Where they are now – with a veteran heavy, pricey roster and without the draft capital or trade assets to infuse it with the kind of elite young talent needed to win in the manner the Spurs have become accustomed – leaves them in the NBA’s murky middle, a place championship aspirations go to do die.
For all the kind words about DeRozan’s arrival and how well he’s played in San Antonio, the math is uncompromising: the Spurs traded an MVP-level superstar in Leonard and an elite role player in Danny Green for DeRozan – who even now remains viewed as a defensively compromised one-dimensional scorer – and Jakob Poeltl, who seems destined to be a role-playing big, the young asset the Raptors were willing to part with after putting Pascal Siakam and OG Anunoby off limits.

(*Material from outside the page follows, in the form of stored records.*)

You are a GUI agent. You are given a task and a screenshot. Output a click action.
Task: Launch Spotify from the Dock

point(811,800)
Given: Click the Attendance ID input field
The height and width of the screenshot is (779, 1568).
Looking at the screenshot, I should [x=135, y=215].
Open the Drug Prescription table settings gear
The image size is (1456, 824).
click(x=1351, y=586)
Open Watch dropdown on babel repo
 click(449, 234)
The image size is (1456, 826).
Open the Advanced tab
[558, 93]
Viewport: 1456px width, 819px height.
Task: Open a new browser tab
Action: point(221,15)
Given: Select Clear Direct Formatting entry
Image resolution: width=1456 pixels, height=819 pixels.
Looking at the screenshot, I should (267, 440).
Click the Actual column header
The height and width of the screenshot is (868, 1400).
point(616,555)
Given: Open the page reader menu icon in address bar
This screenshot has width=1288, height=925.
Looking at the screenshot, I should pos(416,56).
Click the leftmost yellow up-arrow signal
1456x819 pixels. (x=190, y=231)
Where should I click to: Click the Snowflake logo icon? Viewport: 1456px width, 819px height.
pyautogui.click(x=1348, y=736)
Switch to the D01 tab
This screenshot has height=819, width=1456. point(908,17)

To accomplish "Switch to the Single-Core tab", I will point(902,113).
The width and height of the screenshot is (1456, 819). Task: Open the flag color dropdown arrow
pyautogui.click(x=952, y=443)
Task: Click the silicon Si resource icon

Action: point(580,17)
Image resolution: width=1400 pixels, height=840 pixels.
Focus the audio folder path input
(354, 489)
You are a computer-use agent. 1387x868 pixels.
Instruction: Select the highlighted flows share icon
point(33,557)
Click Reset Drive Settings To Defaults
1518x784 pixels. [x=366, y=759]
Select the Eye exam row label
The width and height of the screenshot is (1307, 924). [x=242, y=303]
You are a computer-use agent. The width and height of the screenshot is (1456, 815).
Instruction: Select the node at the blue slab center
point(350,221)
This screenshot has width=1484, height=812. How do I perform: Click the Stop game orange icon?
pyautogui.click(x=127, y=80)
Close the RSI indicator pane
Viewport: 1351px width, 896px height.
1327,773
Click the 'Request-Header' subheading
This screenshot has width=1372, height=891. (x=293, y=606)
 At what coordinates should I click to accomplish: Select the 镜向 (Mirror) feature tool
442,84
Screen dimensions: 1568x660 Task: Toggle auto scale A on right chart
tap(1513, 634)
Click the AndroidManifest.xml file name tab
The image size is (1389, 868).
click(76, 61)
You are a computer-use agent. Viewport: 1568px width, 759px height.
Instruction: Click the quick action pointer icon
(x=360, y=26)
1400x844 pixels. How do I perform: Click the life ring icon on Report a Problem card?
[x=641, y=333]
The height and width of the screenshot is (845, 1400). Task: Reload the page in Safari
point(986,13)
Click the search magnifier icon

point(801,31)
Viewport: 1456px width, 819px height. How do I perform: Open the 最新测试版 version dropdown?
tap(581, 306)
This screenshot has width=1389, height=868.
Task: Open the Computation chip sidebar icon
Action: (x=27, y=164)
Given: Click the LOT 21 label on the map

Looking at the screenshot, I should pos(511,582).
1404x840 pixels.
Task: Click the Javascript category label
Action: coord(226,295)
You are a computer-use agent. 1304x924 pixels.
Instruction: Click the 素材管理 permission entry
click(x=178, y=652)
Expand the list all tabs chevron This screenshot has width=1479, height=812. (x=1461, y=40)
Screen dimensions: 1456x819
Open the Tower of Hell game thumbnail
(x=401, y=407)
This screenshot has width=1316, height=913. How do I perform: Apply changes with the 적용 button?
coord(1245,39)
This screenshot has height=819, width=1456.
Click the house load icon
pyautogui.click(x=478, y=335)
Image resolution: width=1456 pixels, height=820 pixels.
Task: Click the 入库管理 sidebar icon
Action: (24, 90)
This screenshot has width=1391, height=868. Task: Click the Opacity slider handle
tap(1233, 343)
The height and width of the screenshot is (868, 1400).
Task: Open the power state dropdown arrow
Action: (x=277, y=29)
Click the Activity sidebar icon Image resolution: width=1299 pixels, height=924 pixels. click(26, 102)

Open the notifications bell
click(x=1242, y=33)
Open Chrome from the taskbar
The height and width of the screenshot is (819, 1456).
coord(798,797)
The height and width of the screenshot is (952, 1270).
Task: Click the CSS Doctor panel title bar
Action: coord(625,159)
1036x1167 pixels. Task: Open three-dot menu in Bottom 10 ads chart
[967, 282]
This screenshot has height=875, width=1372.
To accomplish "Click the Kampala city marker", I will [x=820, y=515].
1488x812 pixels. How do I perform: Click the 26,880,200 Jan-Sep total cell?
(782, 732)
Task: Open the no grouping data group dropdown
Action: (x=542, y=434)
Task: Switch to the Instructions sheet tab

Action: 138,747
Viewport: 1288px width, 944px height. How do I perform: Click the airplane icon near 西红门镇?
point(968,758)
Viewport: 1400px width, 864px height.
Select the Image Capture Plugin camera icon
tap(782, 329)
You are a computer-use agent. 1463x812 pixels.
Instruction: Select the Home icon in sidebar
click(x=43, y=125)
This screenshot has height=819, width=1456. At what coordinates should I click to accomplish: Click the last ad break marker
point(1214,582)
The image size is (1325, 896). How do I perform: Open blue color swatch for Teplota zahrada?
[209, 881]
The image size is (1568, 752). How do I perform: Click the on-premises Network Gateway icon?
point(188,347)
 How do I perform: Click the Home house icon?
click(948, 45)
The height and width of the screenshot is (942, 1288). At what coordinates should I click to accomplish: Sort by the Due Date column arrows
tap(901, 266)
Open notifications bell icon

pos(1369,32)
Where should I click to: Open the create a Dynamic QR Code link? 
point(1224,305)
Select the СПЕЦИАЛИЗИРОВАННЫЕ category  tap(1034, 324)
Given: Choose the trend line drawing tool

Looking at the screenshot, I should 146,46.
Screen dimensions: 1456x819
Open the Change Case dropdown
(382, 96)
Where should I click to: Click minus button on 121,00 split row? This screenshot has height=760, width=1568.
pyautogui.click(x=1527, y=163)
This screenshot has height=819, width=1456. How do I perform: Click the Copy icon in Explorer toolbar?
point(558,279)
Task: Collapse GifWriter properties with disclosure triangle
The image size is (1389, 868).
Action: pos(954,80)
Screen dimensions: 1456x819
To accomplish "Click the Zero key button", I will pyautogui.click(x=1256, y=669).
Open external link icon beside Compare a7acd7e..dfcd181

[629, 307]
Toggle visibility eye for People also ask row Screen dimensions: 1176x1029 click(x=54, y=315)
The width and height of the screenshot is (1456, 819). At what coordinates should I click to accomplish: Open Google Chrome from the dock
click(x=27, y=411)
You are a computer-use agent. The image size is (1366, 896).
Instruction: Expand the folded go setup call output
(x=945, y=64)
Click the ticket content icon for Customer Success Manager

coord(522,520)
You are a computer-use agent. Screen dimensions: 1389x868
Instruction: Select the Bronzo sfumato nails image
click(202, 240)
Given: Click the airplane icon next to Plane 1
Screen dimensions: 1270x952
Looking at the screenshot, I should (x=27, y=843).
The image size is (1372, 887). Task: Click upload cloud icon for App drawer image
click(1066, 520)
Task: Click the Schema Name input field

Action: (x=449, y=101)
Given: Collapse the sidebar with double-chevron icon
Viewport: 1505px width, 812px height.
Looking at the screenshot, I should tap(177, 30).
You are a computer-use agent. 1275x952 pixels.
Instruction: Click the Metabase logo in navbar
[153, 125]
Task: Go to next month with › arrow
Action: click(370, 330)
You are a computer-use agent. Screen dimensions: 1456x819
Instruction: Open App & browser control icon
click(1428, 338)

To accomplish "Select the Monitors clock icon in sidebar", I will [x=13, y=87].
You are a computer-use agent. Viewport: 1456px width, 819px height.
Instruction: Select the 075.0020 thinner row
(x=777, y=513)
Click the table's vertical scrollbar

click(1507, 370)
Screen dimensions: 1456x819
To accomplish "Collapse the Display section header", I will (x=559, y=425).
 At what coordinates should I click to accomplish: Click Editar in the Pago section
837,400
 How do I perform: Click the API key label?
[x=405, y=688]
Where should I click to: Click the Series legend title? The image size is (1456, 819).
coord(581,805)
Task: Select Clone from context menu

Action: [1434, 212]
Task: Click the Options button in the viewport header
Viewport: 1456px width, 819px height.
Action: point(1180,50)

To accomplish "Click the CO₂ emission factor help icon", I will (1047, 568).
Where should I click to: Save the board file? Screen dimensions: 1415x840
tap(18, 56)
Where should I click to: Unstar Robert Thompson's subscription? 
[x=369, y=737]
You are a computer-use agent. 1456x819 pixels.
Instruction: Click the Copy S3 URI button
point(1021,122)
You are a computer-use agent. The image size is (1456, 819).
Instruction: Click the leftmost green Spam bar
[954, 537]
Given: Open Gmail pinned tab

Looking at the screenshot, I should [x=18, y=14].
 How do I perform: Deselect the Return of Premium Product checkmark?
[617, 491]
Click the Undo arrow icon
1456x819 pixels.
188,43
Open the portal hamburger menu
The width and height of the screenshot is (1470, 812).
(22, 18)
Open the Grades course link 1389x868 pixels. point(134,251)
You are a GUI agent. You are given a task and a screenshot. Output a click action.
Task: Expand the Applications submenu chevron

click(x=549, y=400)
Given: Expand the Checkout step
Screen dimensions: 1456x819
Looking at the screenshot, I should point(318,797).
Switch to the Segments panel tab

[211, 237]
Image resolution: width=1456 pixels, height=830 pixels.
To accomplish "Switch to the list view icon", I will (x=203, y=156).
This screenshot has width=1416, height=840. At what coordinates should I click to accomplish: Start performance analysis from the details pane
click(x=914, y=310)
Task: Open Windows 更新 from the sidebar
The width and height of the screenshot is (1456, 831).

For all DeRozan has to offer, he risks forever being looked on in San Antonio as a replacement for the star who wouldn’t stay.
“The trade sucked,” says John Daly, a Spurs fan relaxing outside one of the city’s trademark HEB grocery stores told me. “It was a kick in the balls, man. Kawhi was the future of our franchise. We were going to build another trio around him and get five more rings. But not now. You’ll never find another Kawhi Leonard.
“DeMar seems like a nice guy and a good player, but trying to fill someone else’s shoes always fails. He’s pretty good, but can he bring everything to the table Kawhi did? I don’t know.”
That’s DeRozan’s job now. In no market are the shoes deeper than in San Antonio. In Toronto, he was a builder, his every triumph a new standard for a franchise whose history had always kept the bar accessibly low.
In San Antonio, he’s expected to keep an aging franchise on course, to make the final years of the Gregg Popovich era something other than an inevitable denouement.
The expectation in San Antonio is that, come May and June, you can drink outside and watch the Spurs in the playoffs. It’s been a habit more than two decades in the making. But midway through his first season in San Antonio, DeRozan is doing things on the big screen at The Friendly Spot and no one is watching. The playoff streak could be in jeopardy.
The weather will improve, it always does. The beer will be cold, it always is.
But come playoff time, can DeRozan make the setting sun shine on the Spurs long enough for everyone to enjoy it?